[Stored items]
======
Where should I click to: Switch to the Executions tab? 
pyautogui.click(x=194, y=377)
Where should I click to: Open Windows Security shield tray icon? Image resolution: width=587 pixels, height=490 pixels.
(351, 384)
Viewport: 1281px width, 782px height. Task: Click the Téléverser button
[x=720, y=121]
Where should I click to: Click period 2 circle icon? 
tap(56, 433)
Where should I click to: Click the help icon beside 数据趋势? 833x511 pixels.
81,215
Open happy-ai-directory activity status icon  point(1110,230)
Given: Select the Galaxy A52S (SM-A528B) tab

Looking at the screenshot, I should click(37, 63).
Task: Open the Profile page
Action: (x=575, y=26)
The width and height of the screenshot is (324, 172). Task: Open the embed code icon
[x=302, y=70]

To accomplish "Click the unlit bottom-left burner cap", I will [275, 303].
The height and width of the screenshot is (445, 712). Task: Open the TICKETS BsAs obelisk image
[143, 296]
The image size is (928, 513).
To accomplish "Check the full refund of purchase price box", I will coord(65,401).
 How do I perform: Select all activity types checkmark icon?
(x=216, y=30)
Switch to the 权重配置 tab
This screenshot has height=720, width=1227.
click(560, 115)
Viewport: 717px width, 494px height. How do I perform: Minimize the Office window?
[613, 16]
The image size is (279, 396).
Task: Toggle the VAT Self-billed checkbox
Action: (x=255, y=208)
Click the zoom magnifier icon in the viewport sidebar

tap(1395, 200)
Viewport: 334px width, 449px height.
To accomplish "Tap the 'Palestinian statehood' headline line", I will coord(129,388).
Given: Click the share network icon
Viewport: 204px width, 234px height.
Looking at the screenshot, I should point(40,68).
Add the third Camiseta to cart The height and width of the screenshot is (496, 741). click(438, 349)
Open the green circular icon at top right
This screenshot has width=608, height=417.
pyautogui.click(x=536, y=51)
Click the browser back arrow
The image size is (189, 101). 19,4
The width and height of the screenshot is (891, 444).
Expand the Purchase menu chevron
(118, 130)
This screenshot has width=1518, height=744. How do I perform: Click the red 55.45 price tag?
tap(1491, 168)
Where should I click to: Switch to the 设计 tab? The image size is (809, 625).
======
### TASK DIRECTIONS
With the line that has "Where should I click to: Open" as the first and the line that has "Add the third" as the last, repeat exactly that run of lines above and no more.

### REPLY TO THE EXERCISE
Where should I click to: Open Windows Security shield tray icon? Image resolution: width=587 pixels, height=490 pixels.
(351, 384)
Viewport: 1281px width, 782px height. Task: Click the Téléverser button
[x=720, y=121]
Where should I click to: Click period 2 circle icon? 
tap(56, 433)
Where should I click to: Click the help icon beside 数据趋势? 833x511 pixels.
81,215
Open happy-ai-directory activity status icon  point(1110,230)
Given: Select the Galaxy A52S (SM-A528B) tab

Looking at the screenshot, I should click(37, 63).
Task: Open the Profile page
Action: (x=575, y=26)
The width and height of the screenshot is (324, 172). Task: Open the embed code icon
[x=302, y=70]

To accomplish "Click the unlit bottom-left burner cap", I will [275, 303].
The height and width of the screenshot is (445, 712). Task: Open the TICKETS BsAs obelisk image
[143, 296]
The image size is (928, 513).
To accomplish "Check the full refund of purchase price box", I will coord(65,401).
 How do I perform: Select all activity types checkmark icon?
(x=216, y=30)
Switch to the 权重配置 tab
This screenshot has height=720, width=1227.
click(560, 115)
Viewport: 717px width, 494px height. How do I perform: Minimize the Office window?
[613, 16]
The image size is (279, 396).
Task: Toggle the VAT Self-billed checkbox
Action: (x=255, y=208)
Click the zoom magnifier icon in the viewport sidebar

tap(1395, 200)
Viewport: 334px width, 449px height.
To accomplish "Tap the 'Palestinian statehood' headline line", I will coord(129,388).
Given: Click the share network icon
Viewport: 204px width, 234px height.
Looking at the screenshot, I should point(40,68).
Add the third Camiseta to cart The height and width of the screenshot is (496, 741). click(438, 349)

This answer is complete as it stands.